There’s a cold power out there that wants to rip apart everything we hold sacred, every story of our ancestors, every picture or statue of our gods, every fairy gate. This is where everything comes down to a mirror, a breath, the world spinning round. It’s reality. It’s the gods. If you believe that spirit, or the gods, are here now, then you have to believe that we are in “that” place, that we just need to open our eyes. It’s not them being separate from this place, it’s us being in, and part of, a spiritual realm. It’s here now.

Stories are wisdom, but here now is something more. Maybe sometimes it is the blade that parts our illusions, maybe simply a reminder to not go away.

When I was younger I walked away, not from God, but my idea of god. Because it was hurting me and others. Now, and decades later, I’m still committed to that spiritual side of life, but more trying to allow a framework.

The Grandmothers say to follow the path of your ancestors, that’s yours. That will be your spiritual path. Learn that. I say learn that first.  Remember, they’re primarily talking to people who feel lost. They’re talking to colonials who feel a guilt in their blood, and may believe in a cool “otherness” of the indigens around them.

And they’re talking from a position of oppressed. They’re saying “stop”. And, in that, they are right. Stop taking. Stop seeing it as something outside yourself. But more importantly stop taking. There is a respect of culture that has to happen. It hasn’t.  In turning that around, we can right ourselves. I can see all that.

But in my vision I also see the gods, and spirits of place in the here and now.  What gods will follow us into space?  There is no room for tribes on the International Space Station.  We need to grow up.

I see a world where all spiritual paths exist and grow freely, not favored or mandated by a state, or popularity, or the latest correct thought. This would be a place where the paths who see themselves destroying all others are held in check.

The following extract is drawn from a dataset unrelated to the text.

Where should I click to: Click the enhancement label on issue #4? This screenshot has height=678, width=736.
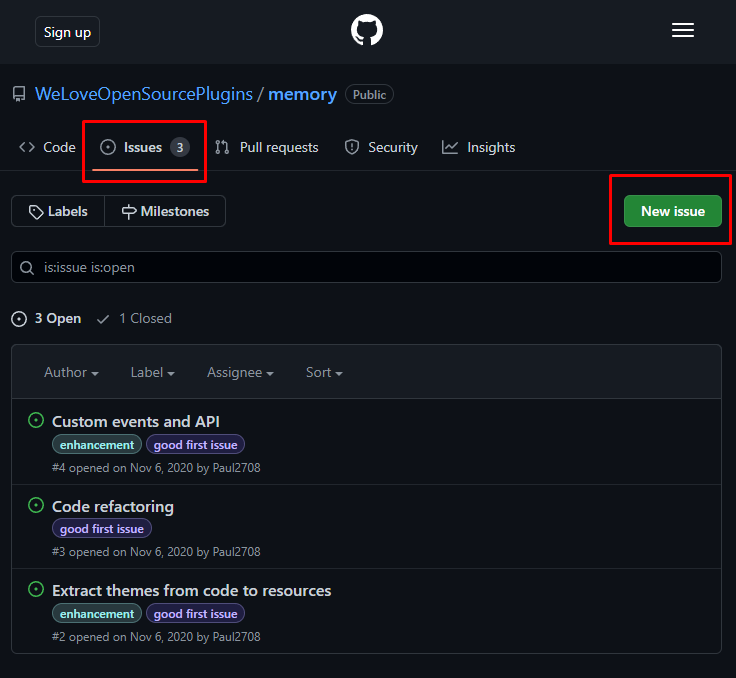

They have to be. That’s the only way to stop the bloodshed. Rightness needs to die. There is a pathology of spirit that drives “righteousness” and the destruction of the other. It’s the opposite of tolerance. It’s the opposite of love.

I can smell that world. It would be a place where people are free to be who they are. Where they can believe what they want.

And what that means to me, is that, you can choose. Yep, I don’t believe that your spiritual path is determined by birth. I don’t believe that anyone, or any one people, own the “right” gods, or path. And spiritual teachers, when they are called to explore, should be able to go where they are called. We as adherents, need to confidently be ourselves enough to follow, or not.

These are hard things, tough decisions to make, and questions to answer. More than anything why we need a study, a practice, in order to do these without hurting ourselves, or others.

We have the right to be who we are, separate from our ancestors, to move on. No, I believe we have the responsibility to do so. This battle we are moving into, it’s with ourselves.

We need to figure out how we can stop consuming the earth we are on to the point of destruction. We’re doing it. It’s not an outside kind of analysis. It’s us. Just like the spiritual realm isn’t “above”, with us “below”. It’s here now.

Where to start? Ask your grandmother. But you know what? If your grandmother isn’t around, or if you don’t have access to what your birth records say you belong to? That’s okay.

No one gets left behind.

Ask Grandmother, then follow your heart.